Hat der dreimalige Erdwurf bei Beerdigungen einen heidnischen Ursprung?

Viele Gebräuche christlicher Kirchen finden sich tatsächlich nicht in der Bibel, sondern wurden von nichtchristlichen Völkern übernommen und christlich umgedeutet. Der dreimaligen Erdwurf bei Begräbnissen hat dagegen wahrscheinlich einen biblischen Hintergrund. Germanen und Kelten haben nämlich ihre Toten meist in Steinhügelgräbern, Kammergräbern oder in Urnen bestattet. Römer, Griechen und Ägypter benutzten Grabkammern, Schachtgräber, Mausoleen und manchmal auch Urnen. Doch sind die Zeugnisse über die Gebräuche der vorchristlichen Zeit meist sehr spärlich. So ist es schon möglich, dass auch der dreimalige Erdwurf einen nicht-biblischen Hintergrund haben könnte.

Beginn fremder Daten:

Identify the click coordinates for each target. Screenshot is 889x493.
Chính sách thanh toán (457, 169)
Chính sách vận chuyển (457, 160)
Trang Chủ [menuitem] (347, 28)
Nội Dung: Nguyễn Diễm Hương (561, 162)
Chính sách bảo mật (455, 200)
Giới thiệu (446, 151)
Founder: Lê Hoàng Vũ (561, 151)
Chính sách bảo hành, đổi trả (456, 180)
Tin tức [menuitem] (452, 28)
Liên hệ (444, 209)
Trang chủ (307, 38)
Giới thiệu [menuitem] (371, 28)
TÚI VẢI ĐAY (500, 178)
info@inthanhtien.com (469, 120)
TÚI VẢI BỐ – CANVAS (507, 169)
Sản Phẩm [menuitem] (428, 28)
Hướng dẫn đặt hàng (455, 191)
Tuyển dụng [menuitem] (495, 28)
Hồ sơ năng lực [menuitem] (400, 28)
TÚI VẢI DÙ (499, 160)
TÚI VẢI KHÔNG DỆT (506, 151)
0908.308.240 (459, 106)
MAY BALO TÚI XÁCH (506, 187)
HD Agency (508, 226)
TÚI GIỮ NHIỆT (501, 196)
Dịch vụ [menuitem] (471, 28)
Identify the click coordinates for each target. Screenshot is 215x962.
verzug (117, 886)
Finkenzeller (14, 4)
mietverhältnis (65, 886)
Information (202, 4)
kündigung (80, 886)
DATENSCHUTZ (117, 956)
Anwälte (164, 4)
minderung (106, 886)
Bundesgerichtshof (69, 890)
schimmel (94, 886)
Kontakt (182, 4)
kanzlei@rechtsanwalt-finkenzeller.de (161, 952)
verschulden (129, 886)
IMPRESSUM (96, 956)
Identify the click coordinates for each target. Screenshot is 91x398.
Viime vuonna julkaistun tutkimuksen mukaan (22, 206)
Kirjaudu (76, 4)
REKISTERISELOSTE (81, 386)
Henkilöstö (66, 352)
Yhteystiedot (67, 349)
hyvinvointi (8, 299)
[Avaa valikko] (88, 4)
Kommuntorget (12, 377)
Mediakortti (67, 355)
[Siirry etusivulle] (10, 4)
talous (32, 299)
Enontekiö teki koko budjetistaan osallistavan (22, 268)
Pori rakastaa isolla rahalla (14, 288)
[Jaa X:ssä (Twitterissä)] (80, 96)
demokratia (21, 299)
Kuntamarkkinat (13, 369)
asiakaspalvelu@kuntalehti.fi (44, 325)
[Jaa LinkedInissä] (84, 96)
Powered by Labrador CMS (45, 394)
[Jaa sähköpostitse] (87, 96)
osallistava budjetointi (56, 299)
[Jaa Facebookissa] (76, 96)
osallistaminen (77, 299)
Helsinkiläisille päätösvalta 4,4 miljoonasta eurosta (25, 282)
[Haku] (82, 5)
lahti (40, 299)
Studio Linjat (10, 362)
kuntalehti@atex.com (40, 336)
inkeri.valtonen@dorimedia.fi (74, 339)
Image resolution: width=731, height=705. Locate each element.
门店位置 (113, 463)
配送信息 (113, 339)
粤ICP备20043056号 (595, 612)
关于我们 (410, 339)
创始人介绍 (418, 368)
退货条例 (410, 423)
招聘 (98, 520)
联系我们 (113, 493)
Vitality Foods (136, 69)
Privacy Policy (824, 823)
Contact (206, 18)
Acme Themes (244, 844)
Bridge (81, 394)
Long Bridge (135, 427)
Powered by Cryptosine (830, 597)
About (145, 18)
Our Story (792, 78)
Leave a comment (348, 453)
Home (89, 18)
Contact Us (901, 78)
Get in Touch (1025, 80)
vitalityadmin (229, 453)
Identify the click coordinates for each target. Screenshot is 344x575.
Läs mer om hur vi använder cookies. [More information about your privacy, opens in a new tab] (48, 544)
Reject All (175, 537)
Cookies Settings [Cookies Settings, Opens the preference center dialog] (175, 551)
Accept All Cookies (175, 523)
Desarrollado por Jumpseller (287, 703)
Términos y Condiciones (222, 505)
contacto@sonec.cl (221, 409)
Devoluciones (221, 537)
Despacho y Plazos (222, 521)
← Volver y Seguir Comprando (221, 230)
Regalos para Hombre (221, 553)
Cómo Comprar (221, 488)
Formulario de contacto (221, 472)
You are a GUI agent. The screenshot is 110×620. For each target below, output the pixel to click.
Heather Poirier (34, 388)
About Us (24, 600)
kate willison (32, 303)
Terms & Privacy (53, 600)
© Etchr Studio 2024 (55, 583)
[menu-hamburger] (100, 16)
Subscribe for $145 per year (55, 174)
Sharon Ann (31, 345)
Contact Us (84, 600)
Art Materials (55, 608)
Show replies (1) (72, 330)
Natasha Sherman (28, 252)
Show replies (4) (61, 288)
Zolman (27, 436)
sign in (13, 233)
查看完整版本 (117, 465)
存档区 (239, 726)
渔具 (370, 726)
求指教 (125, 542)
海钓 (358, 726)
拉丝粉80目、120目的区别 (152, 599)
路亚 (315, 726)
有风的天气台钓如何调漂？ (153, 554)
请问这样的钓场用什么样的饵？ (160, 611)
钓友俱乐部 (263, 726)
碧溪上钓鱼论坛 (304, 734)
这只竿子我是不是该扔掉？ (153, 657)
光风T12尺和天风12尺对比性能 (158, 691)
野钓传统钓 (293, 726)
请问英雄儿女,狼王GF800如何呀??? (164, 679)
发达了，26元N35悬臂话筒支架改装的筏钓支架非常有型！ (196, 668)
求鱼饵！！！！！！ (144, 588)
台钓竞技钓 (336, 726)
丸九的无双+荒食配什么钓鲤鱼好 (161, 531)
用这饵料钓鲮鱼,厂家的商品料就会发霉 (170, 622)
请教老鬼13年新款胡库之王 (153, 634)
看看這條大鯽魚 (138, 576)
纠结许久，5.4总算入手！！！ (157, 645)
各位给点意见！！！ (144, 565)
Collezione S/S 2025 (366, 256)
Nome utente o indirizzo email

Wahrscheinlicher ist aber, dass er auf den Taufbefehl Jesu zurückgeht. Auch er beinhaltet die Zahl drei: „Taufet sie im Namen des Vaters, des Sohnes und des Heiligen Geistes“ (Mt 28,19). Tatsächlich haben manche Täufer damals die Taufbewerber dreimal untergetaucht. Als die Kindertaufe aufkam, wurden die Täuflinge in manchen Gebieten dreimal mit Wasser übergossen oder besprengt. Es ist anzunehmen, dass diese Tradition auch auf die Beerdigungsfeier übertragen wurde.

Paulus vergleicht die Taufe sogar mit einer Beerdigung: Während seiner Taufe wird der Mensch im Wasser „begraben“ und ist deshalb symbolisch tot. Doch wie Jesus steht er aus dem „Wassergrab“ wieder auf, um nun ein neues Leben zu führen (Röm 6,3.4; Kol 2,12). Tatsächlich atmet der Getaufte unter der Wasseroberfläche nicht mehr. Atem aber ist ein Kennzeichen des Lebens (1 Mo 2,7; Ps 104,29.30). Deshalb wird der Mensch bei seiner Taufe mit Christus begraben und steht mit Christus wieder auf.

Weil nun die Taufe das Symbol einer Beerdigung ist, wurde wahrscheinlich die Taufhandlung auf das Begräbnis übertragen. Der Verstorbene wird nun nicht in ein Wassergrab gelegt, sondern in die Erde. Deshalb wird er auch mit Erde zugedeckt. Der dreimalige Erdwurf geht dabei auf das dreimalige Überschütten mit Wasser bei der Taufe zurück.

Die Beisetzungsformel vieler Pastoren – „Erde zu Erde, Asche zu Asche, Staub zu Staub ...“ – hat wahrscheinlich seinen Ursprung in Texten wie 1 Mo 3,19; 18,27. Weil diese Worte für Angehörige aber ein wenig kalt und endgültig klingen können, wäre es besser, am Grab die Worte des Apostels Paulus aus 1 Kor 15,42.43 vorzulesen: „Es wird gesät verweslich und wird auferstehen unverweslich. Es wird gesät in Niedrigkeit und wird auferstehen in Herrlichkeit. Es wird gesät in Schwachheit und wird auferstehen in Kraft.“ Auch sie bilden eine Dreiergruppe (Vers 44 ist nur die Fortführung des theologischen Gedankens dieses Kapitels, weil Paulus hier wieder das Wort „Leib“ einfügt und damit die vorhergehenden Verse erklärt). Diese Worte trösten einen Angehörigen sicherlich mehr als ein nüchternes „Erde zu Erde, Asche zu Asche ...“

Was Paulus über die Taufe eines Christen sagt, gilt also auch für dessen Beerdigung: Er wird mit Christus auferstehen und ein neues Leben erhalten, wenn Jesus wiederkommt (1 Thess 4,13–18; Joh 6,40). Deshalb können Christen mit Trost und Hoffnung in die Zukunft schauen.